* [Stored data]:
+-------+

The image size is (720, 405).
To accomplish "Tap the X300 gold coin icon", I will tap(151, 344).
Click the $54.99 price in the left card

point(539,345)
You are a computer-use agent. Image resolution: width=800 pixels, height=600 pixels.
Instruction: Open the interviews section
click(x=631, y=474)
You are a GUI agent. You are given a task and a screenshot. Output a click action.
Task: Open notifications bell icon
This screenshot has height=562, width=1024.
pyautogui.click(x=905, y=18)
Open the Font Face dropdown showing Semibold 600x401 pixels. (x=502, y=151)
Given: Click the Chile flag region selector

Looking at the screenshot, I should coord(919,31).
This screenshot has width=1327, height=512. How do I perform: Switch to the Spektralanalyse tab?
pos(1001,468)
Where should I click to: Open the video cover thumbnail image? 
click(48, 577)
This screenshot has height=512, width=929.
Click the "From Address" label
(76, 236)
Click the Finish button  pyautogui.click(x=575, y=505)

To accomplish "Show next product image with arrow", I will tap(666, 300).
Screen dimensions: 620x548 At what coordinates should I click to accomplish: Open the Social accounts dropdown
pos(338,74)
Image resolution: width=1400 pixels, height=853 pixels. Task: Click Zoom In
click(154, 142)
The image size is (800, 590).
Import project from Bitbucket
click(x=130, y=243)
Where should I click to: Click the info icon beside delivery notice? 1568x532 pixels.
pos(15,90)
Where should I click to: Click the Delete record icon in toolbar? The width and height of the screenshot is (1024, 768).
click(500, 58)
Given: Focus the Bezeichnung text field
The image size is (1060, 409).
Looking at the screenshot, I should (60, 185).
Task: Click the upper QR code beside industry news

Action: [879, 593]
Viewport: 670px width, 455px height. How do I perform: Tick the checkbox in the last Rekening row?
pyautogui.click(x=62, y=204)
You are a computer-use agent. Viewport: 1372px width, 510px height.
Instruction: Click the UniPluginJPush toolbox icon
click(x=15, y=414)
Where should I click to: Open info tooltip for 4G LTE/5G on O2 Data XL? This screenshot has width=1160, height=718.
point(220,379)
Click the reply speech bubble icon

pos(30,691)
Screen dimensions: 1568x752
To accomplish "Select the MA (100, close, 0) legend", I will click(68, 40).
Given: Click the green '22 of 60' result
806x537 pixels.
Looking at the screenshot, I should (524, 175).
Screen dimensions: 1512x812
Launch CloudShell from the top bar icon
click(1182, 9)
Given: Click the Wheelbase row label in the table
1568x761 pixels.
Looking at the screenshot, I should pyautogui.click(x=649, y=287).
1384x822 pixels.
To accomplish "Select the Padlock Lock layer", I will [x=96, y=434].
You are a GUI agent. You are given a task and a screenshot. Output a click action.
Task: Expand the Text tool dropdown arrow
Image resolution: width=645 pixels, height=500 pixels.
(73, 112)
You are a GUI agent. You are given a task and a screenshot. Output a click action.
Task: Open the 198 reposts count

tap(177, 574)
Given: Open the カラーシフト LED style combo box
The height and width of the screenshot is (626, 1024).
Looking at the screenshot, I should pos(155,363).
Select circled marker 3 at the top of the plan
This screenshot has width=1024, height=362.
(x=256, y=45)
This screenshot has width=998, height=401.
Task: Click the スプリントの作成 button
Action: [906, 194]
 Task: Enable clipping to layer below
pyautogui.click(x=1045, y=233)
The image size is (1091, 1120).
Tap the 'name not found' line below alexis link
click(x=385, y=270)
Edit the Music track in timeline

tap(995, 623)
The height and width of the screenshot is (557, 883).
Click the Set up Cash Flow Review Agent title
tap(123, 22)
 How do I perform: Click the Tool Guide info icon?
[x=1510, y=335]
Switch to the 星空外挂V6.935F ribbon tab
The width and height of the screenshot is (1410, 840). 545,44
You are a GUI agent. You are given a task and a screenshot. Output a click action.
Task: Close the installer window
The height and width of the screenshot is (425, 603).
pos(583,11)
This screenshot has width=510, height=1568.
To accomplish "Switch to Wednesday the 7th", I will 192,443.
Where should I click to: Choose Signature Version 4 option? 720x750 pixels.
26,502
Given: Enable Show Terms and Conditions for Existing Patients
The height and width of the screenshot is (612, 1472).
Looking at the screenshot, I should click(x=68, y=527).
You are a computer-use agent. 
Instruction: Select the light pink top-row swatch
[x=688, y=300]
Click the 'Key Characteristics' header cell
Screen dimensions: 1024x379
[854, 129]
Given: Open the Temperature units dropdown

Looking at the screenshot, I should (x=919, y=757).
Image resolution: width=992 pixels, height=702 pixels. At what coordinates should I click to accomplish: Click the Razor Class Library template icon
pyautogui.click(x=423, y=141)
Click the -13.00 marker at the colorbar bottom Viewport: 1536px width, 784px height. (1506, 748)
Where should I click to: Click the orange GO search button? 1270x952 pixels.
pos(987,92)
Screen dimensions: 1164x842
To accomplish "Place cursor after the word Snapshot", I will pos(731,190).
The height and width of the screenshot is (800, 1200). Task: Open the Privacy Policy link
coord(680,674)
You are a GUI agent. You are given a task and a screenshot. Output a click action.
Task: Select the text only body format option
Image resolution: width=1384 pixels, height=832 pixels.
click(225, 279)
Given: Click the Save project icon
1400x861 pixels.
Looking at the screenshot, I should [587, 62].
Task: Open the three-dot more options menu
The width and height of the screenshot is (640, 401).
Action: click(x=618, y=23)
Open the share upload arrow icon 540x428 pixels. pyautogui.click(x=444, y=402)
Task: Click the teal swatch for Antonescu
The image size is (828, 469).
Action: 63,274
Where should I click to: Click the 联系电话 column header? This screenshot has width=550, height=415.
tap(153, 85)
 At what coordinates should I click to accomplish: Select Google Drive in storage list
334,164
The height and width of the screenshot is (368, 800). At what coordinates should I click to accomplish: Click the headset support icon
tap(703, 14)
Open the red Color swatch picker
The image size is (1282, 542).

+-------+

* [Action item]: Go through the entries and filter for lines holding the word "arrow"; copy each match.

* [Solution]:
To accomplish "Show next product image with arrow", I will tap(666, 300).
Task: Expand the Text tool dropdown arrow
Open the share upload arrow icon 540x428 pixels. pyautogui.click(x=444, y=402)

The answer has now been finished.